First, let’s break it down into the actual music. Not what you hear on the surface, but what is actually going on. Surprisingly, the HSC music syllabus covers this kind of analysis quite well. It breaks music down into six concepts that can be applied to any piece of music. They are:
Pitch: the notes;
Duration: the length of those notes, and other temporal aspects like the speed, beat, metre and pulse;
Texture: how many of those notes are played at the same time;
Tone Colour: what instruments are playing those notes and what kind of timbre those instruments have;
Dynamics & Expressive Techniques: how loud, soft, gently, harshly, etc those notes are being played;
Structure: how those groups of notes are arranged into a larger work.

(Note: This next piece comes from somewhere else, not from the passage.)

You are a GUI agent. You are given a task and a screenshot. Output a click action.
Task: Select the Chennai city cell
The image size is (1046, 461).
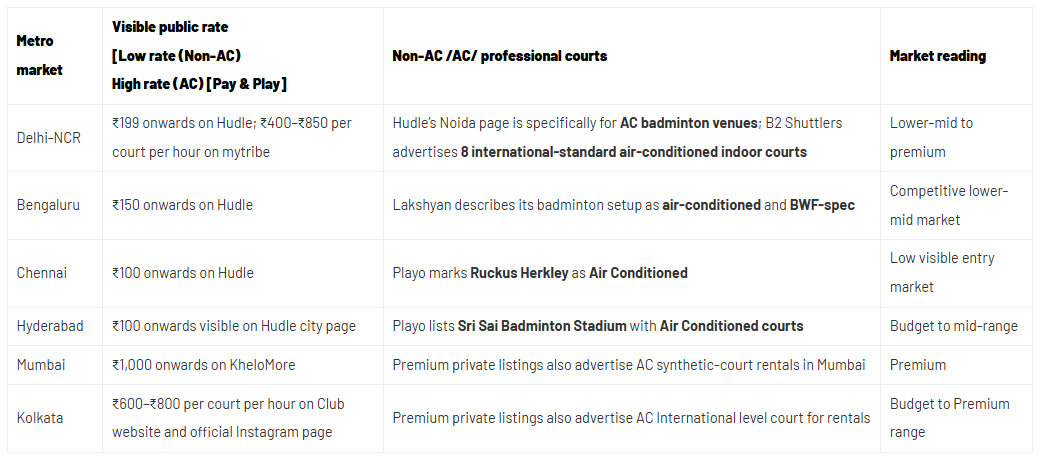[44, 273]
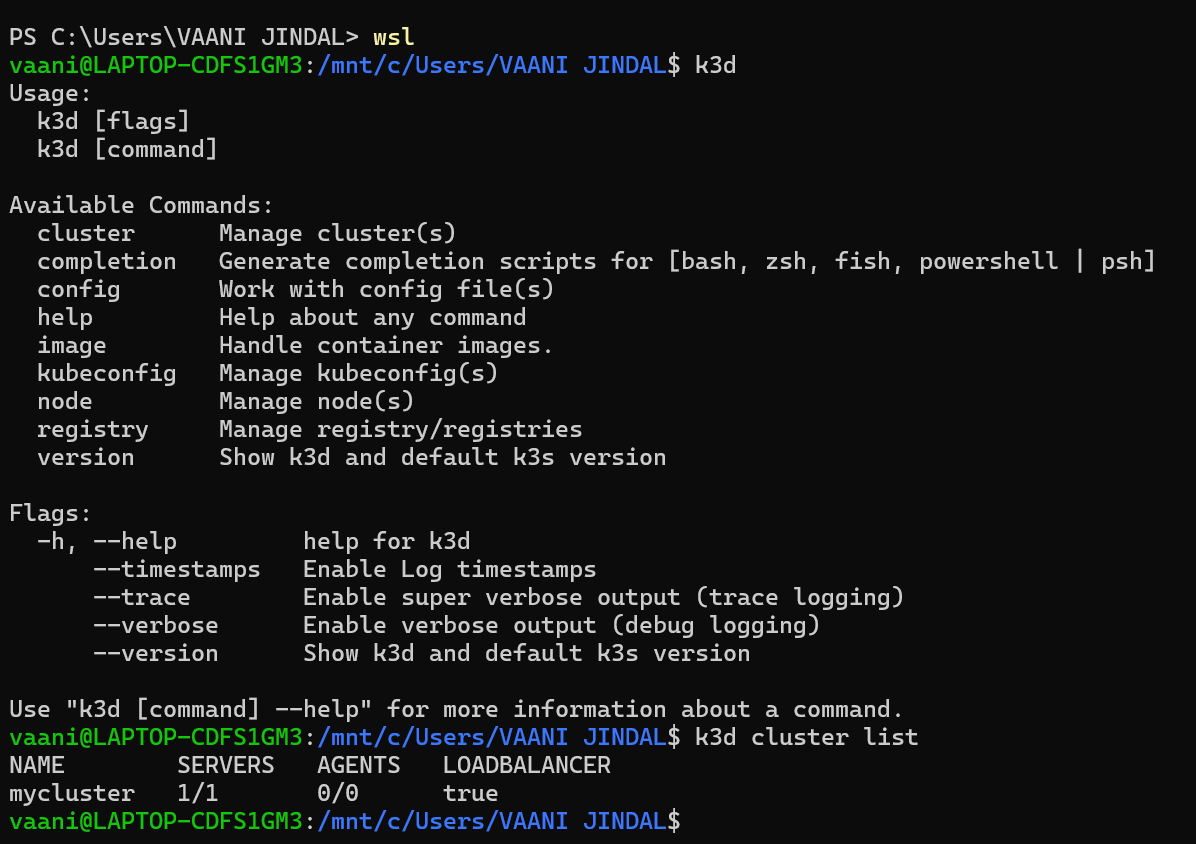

You can get a slightly more in depth explanation here.
Break down any bit of music into an analysis of these elements, and you’ll be able to explain in words what the music sounds like. Music recording and production adds another layer to it, but in terms of music writing, that’s all there is. So, in the case of ‘Blurred Lines’ vs Marvin Gaye’s ‘Got To Give It Up’, which of these bits are the same?
The tempo is slightly similar, sure — but there are entire genres that are almost exclusively defined by their tempo. Club dance songs are usually 130 beats per minute (bpm). Fatboy Slim’s ‘Praise You’ and Katrina & The Waves ‘Walkin’ On Sunshine’ are both 110 bpm. But nobody owns speed.
They use the similar timbres and arrangement. But so does every rock band, since the genre is defined by the instrumentation. Nobody owns the cowbell.
As far as pitch goes, the chord progressions are completely different. They are in two different keys. One of the arguments made in court was the similarity in the melodies. This blog post shows the pitch elements in question, and demonstrates how tenuous the connection is. Have you ever been whistling a tune and then you unconsciously merge into another tune because they have three or four similar notes? That’s a $7 million lawsuit right there.
In terms of the other elements of pitch and duration, like the bass line and the cowbell, it is easily proven how different they are simply by looking at the sheet music. This guy does exactly that, and very well too.
New Statesman has a good synopsis of how all that information confirms that the songs are not the same, titled ‘If You Think Robin Thicke’s Blurred Lines Plagiarises Marvin Gaye, You Don’t Understand Songwriting’.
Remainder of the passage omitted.